GNAS, not a Highly Mutated Gene, Has Prognostic Significance and Carcinogenic Effects in Osteosarcoma.

Abstract

Background/aims: Osteosarcoma is a prevalent and aggressive primary malignant bone tumor affecting children and adolescents. Despite advancements in sequencing technologies, there remains a lack of reliable prognostic biomarkers and effective targeted therapies for osteosarcoma. This study focuses on identifying key prognostic genes, particularly the role of GNAS, in osteosarcoma progression.

Methods: Bioinformatics analyses were performed on osteosarcoma datasets from the Gene Expression Omnibus (GEO). Differential gene expression analysis, weighted correlation network analysis (WGCNA), and survival analysis identified potential prognostic hub genes. The expression and function of these genes were validated through immunohistochemistry and animal experiments. Specifically, the role of GNAS was investigated through siRNA-mediated knockdown in osteosarcoma cell lines and nude mice models.

Results: Five hub genes (PROP1, GNAS, CYP4F2, LHX3, CNGB1) were identified as significantly related to osteosarcoma prognosis. Among these, GNAS was found to be highly expressed in osteosarcoma tissues compared to normal tissues.

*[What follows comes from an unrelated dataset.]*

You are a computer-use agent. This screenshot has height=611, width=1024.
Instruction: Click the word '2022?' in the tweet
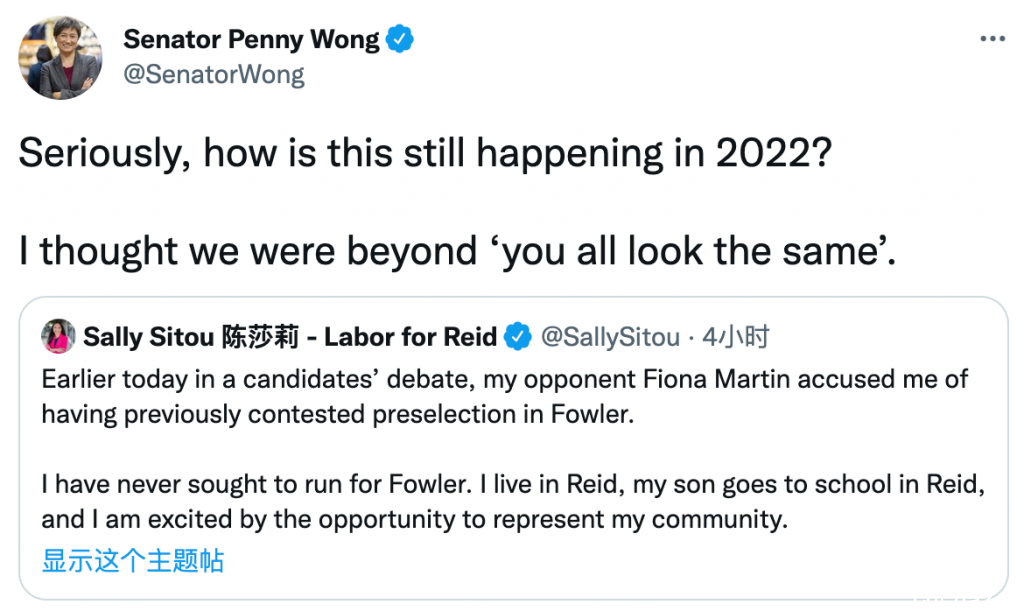(x=773, y=154)
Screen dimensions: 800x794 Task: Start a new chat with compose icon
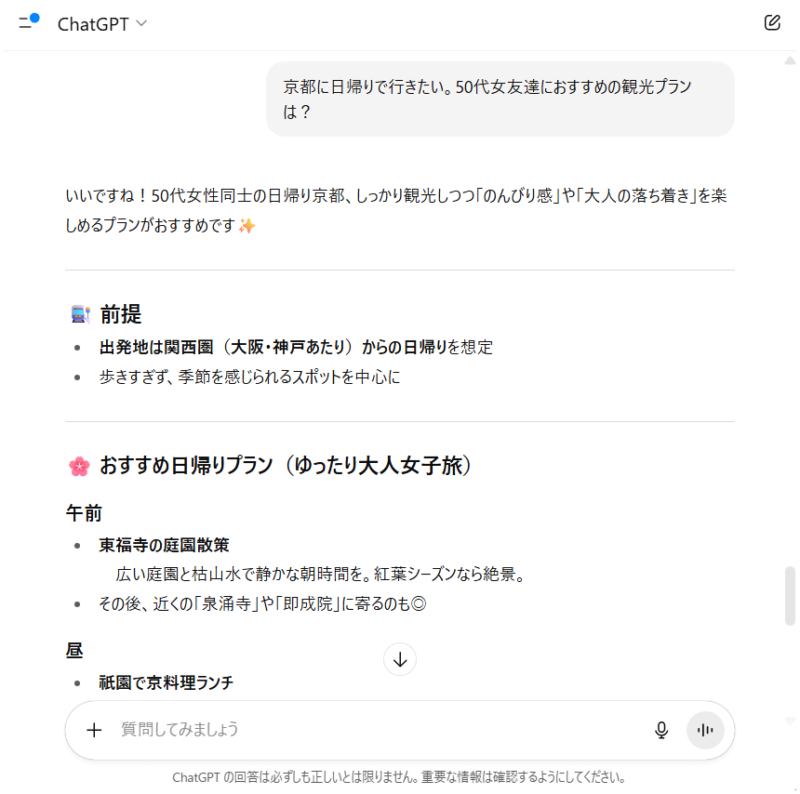[x=771, y=23]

Immunohistochemical analysis confirmed the elevated expression of GNAS in osteosarcoma samples. GNAS mutation analysis revealed a low mutation rate in osteosarcoma, suggesting its oncogenic role is independent of mutational status. Animal experiments demonstrated that knocking down GNAS significantly inhibited tumor growth and induced apoptosis in osteosarcoma cells.

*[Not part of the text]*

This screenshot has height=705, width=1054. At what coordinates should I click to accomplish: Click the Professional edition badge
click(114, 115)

Conclusion: GNAS is highly expressed in osteosarcoma and associated with poor prognosis, acting as an oncogene in osteosarcoma progression. Targeting GNAS could be a potential therapeutic strategy for osteosarcoma. Further studies on GNAS-related signaling pathways may provide deeper insights into the molecular mechanisms driving osteosarcoma malignancy.